_Written task_: Return the following lines word for word, without any change.

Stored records
=====

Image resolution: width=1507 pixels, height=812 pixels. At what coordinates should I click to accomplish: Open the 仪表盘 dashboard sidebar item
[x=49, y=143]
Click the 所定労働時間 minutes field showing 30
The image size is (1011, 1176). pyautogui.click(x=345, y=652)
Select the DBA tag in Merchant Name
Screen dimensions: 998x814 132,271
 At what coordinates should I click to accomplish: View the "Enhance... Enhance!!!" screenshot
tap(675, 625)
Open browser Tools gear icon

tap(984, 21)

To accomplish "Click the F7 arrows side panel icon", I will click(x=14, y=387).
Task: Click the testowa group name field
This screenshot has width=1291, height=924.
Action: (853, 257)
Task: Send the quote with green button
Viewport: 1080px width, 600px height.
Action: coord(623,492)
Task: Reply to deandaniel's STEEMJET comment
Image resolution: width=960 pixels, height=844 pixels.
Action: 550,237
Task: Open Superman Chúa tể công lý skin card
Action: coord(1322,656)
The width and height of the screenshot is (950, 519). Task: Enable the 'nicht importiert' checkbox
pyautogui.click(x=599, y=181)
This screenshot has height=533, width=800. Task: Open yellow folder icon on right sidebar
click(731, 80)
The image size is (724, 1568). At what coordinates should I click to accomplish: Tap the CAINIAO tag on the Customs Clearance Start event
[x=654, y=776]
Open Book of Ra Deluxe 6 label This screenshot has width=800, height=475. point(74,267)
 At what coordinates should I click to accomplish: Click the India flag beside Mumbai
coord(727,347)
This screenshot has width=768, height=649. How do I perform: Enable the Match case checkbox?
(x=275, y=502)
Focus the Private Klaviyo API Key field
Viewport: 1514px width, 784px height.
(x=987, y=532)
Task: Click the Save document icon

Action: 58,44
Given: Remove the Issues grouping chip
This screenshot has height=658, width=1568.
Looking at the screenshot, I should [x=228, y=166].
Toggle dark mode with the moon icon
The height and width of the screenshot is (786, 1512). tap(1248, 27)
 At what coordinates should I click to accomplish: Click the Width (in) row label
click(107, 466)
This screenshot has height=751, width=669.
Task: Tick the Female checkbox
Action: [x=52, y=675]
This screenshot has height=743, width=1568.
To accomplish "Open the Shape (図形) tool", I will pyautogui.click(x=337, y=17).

=====

_Correct answer_:
Image resolution: width=1507 pixels, height=812 pixels. At what coordinates should I click to accomplish: Open the 仪表盘 dashboard sidebar item
[x=49, y=143]
Click the 所定労働時間 minutes field showing 30
The image size is (1011, 1176). pyautogui.click(x=345, y=652)
Select the DBA tag in Merchant Name
Screen dimensions: 998x814 132,271
 At what coordinates should I click to accomplish: View the "Enhance... Enhance!!!" screenshot
tap(675, 625)
Open browser Tools gear icon

tap(984, 21)

To accomplish "Click the F7 arrows side panel icon", I will click(x=14, y=387).
Task: Click the testowa group name field
This screenshot has width=1291, height=924.
Action: (853, 257)
Task: Send the quote with green button
Viewport: 1080px width, 600px height.
Action: coord(623,492)
Task: Reply to deandaniel's STEEMJET comment
Image resolution: width=960 pixels, height=844 pixels.
Action: 550,237
Task: Open Superman Chúa tể công lý skin card
Action: coord(1322,656)
The width and height of the screenshot is (950, 519). Task: Enable the 'nicht importiert' checkbox
pyautogui.click(x=599, y=181)
This screenshot has height=533, width=800. Task: Open yellow folder icon on right sidebar
click(731, 80)
The image size is (724, 1568). At what coordinates should I click to accomplish: Tap the CAINIAO tag on the Customs Clearance Start event
[x=654, y=776]
Open Book of Ra Deluxe 6 label This screenshot has width=800, height=475. point(74,267)
 At what coordinates should I click to accomplish: Click the India flag beside Mumbai
coord(727,347)
This screenshot has width=768, height=649. How do I perform: Enable the Match case checkbox?
(x=275, y=502)
Focus the Private Klaviyo API Key field
Viewport: 1514px width, 784px height.
(x=987, y=532)
Task: Click the Save document icon

Action: 58,44
Given: Remove the Issues grouping chip
This screenshot has height=658, width=1568.
Looking at the screenshot, I should [x=228, y=166].
Toggle dark mode with the moon icon
The height and width of the screenshot is (786, 1512). tap(1248, 27)
 At what coordinates should I click to accomplish: Click the Width (in) row label
click(107, 466)
This screenshot has height=751, width=669.
Task: Tick the Female checkbox
Action: [x=52, y=675]
This screenshot has height=743, width=1568.
To accomplish "Open the Shape (図形) tool", I will pyautogui.click(x=337, y=17).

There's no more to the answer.